Your claim would actually be a great example of exactly the sort of assuming with 0 evidence or insider knowledge you accused others of though, so giving up is probably best.
Meanwhile back to the known facts-- all the actual states the computer detects don't have anything to do with body-monitoring.
Besides dark and blinded (because the hardware was never designed for this job, so lacks the ability to deal with those situations) we've got
EYES- closed, down, up, or nominal.
These would be when there's sufficient light (but not glare that would blind the camera) and no sunglasses- the cases where it can SEE your eyes.
Which, again, are more limited than cases
better hardware can see your eyes and track them (dark, sunglasses, etc.
And then we've got 2 sunglasses states that use LIKELY in the state, because it has to guess on head position- those are likely nominal and likely eyes down.... again it's guessing about YOUR EYES without being able to see them.
Then we've got "looking left" and "looking right" where again it'd be HEAD position telling it that (since the camera- incorrectly placed for driver eye tracking, can't see your eyes in this case but can see your head)
Lastly there's one state for "PHONE_USE" which is when the camera can see a phone in its field of view.
But again due to poor placement, there's lots of places one could hold a phone where the camera won't think you're using one but you could be.
Notice how
zero of the actual computer states say anything about
body position?
Now- more on the phone use state-
That's what the Tesla camera sees.... it can't see below about top of dash level, and can't even see your left hand
at all which could have a phone in it. And there's any number of mounting solutions available in the 20-30 buck range that'd easily put the phone mounted where your eyes could move to it but the camera wouldn't see it (either lower or on the left of driver)
So when I mention it's
physically incapable of knowing in many cases if you're looking at a phone while keeping your head straight, it's because that's a fact.... as shown by what the camera can actually see (and what it can't) - and the states it has in the software.
Again it's doing its best with HW never meant for this job. Which is
great as it might save Tesla the cost of adding a more expensive driver monitoring system for the EU requirement.
But it's
objectively, factually, and measurably less capable than a system actually intended for the job, with low-light, polarizing, capabilities and mounted in the proper place.
It could be you disagree with the facts, but since my facts come from the CEO of Tesla and the actual computer code running on the car, and the
known physical limits of the hardware including an actual photo showing the camera can't even see the left side of the driver- doing so doesn't make your argument look very good since you've yet to provide
literally anything to support your argument other than insisting you believe it despite every bit of evidence disagreeing with you.
I've at no point spoken to your intelligence at all---I've simply pointed out you appear to be defending a position directly contradicted by
every actual fact available to us.
If you're prefer to stick with it anyway that's entirely your call.
I guess it's the old saying if you have the facts on your side, pound the facts.
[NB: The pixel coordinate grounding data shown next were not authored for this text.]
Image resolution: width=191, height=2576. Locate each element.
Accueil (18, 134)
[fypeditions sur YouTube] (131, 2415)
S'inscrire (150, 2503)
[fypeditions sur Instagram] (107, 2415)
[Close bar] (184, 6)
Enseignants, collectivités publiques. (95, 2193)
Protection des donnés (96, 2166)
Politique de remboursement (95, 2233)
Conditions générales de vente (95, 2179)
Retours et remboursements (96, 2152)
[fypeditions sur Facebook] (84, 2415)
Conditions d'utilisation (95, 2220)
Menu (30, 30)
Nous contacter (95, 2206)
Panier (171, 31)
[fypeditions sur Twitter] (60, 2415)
If you don't, pound the table.
Anyway- to sum up-- All available evidence, including the word of Elon, the actual computer code, and the physical limits of the HW add up to:
Tesla never originally meant to use the HW this way (which excuses the limitations of it)
Tesla is NOW in a situation where they'll be legally
required to include driver monitoring in the EU by next year- and the wheel torque sensor will not cut it..... and they're attempting to use the interior camera originally meant to just watch for robotaxi vandalism to act as a driver monitoring system.
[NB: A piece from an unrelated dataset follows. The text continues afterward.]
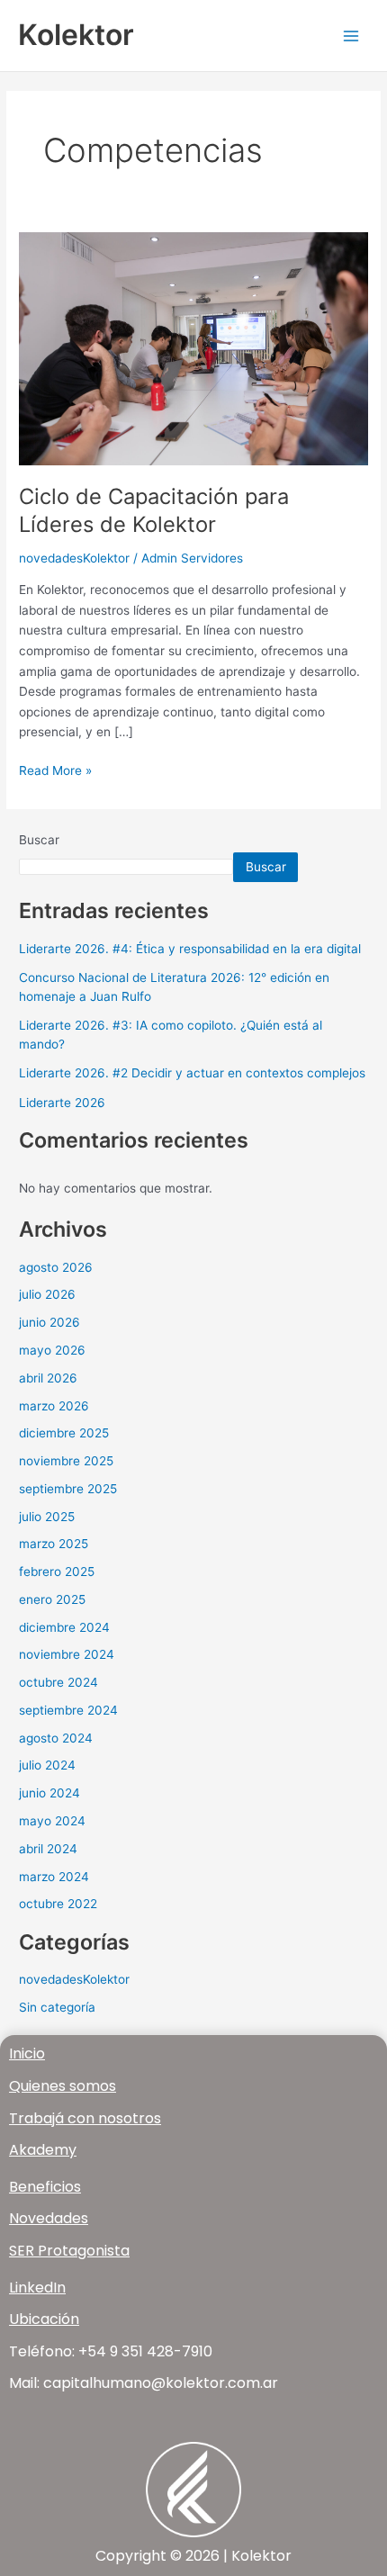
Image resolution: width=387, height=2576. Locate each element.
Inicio (27, 2053)
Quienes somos (62, 2086)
This use of the interior camera to do a decent, if not ideal, job of that function can potentially save Tesla a good bit of money and engineering time not having to add new HW to the vehicle.... assuming the "good enough" of what they've been able to do with it is good enough for EU regulators.
(Note I've been unable to find details on the requirements other than a few sentences when it was passed- if anyone has more specifics on the driver monitoring requirement and what specific capabilities are needed- that'd be informative to the discussion).
As an added bonus- it appears they're also using it to try and weed out dangerous/distracted driving among the early CityStreets (BetaFSD) users.
All the above is generally net
positive[/B[ for and about Tesla, and all based on known info about the stuff involved- so getting pushback on it is pretty weird.
It's actually a great example of that bit from Apollo 13 where the engineer says something like "I don't care what it was MEANT to do, what CAN it do?"